Legislative Branch Bill Keeps House Spending in Check
House appropriations unveiled a Legislative Branch spending bill Wednesday that aims to show the chamber’s commitment to austerity by not providing any increase over current funding.
The draft spending bill — due to be marked up Thursday in subcommittee — would provide $3.3 billion for the House and joint operations, about $122.5 million less than requested and matching fiscal 2014 spending. As is customary with the Legislative Branch spending bill, the House and Senate will each defer to the other chamber in setting its own funding levels.
The legislation would also continue a freeze on lawmaker salaries. The freeze has been in place since 2010.
“The House will continue to lead by example and hold the line on spending,” said Appropriations Chairman Harold Rogers, R-Ky.

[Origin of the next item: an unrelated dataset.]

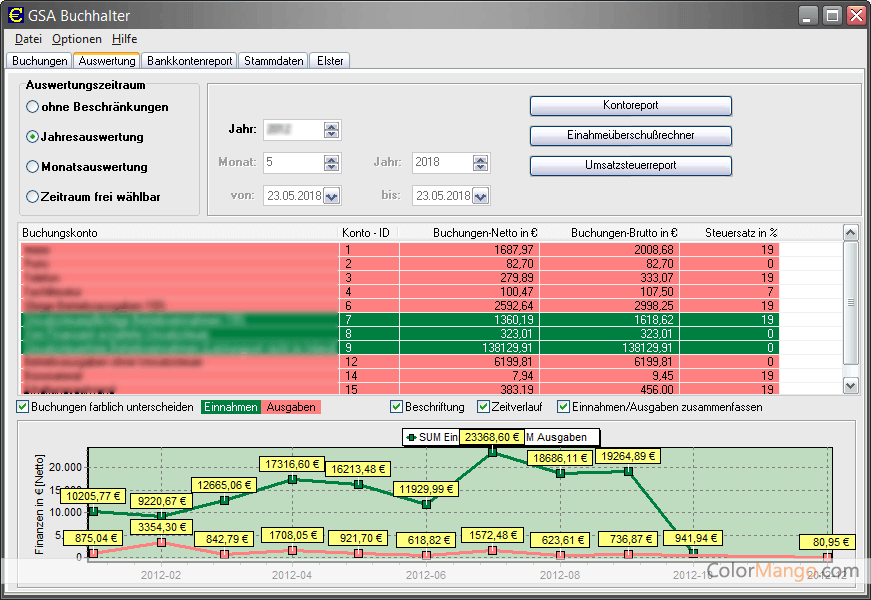
Task: Open the Einnahmeüberschußrechner
Action: click(x=630, y=136)
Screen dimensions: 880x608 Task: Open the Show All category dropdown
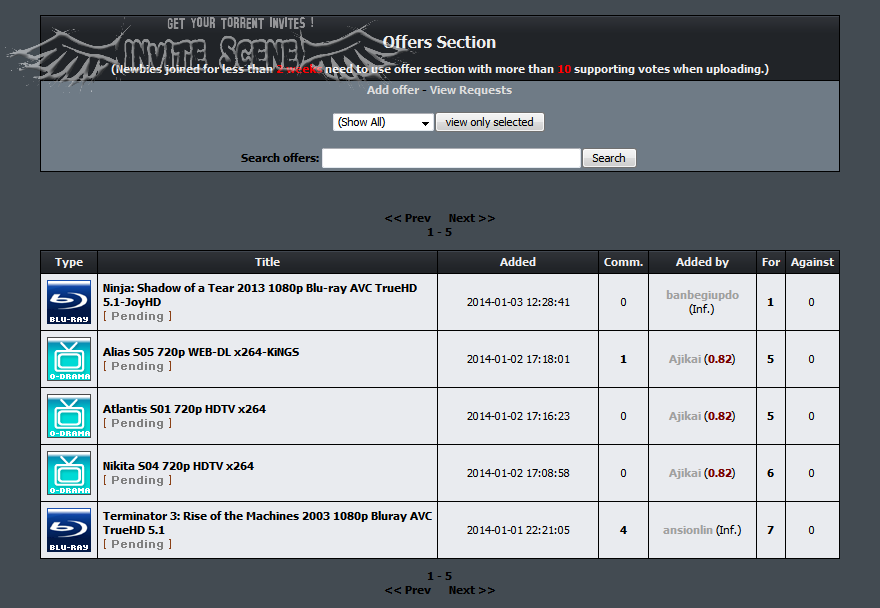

If enacted, the Government Accountability Office, the Government Printing Office and other offices that support Congress would receive modest increases, but still have to “do more with less,” as Legislative Branch Subcommittee Chairman Tom Cole, R-Okla, predicted at the outset of 2015 hearings.
Architect of the Capitol Stephen T. Ayers would see his budget slashed from a historic high of $602 million in the fiscal 2014 omnibus (PL 113-76). For AOC projects, not including maintenance of the Senate buildings, the House bill would provide $488.6 million. The AOC requested a 12.4 percent increase, though Ayers explained to the panel that even with the increase, his team would only be able to tackle 21 projects from the long list of deferred maintenance assignments, including a renovation of the Cannon House Office Building.
The bill also includes $21 million for the third and final phase of the Capitol Dome restoration project.
The Capitol Police would receive $347 million, about $9.5 million more than current spending, but still below their $356 million request.
Appropriators grilled Capitol Police Chief Kim Dine last month about why funds in the omnibus did not appear to be easing long lines at security checkpoints around the Capitol campus. Dine assured lawmakers that his forces were looking into the problem, and they responded by providing a small boost for fiscal 2015.
A $595 million appropriation for the Library of Congress would provide some relief to an agency that has reduced its workforce by about 1,400 people in recent years. Librarian of Congress James Billington, who has been at the helm for 28 years, won praise from Cole for the “amazing work” he has done to modernize and digitize the library during a March 5 panel. Billington requested a $14.2 million increase, but the bill goes beyond that and provides $15.9 million more than current levels.
Cole said in a statement the bill achieves its objectives “in both an effective and efficient manner, and has done so in a genuinely bipartisan, inclusive and deliberative fashion.”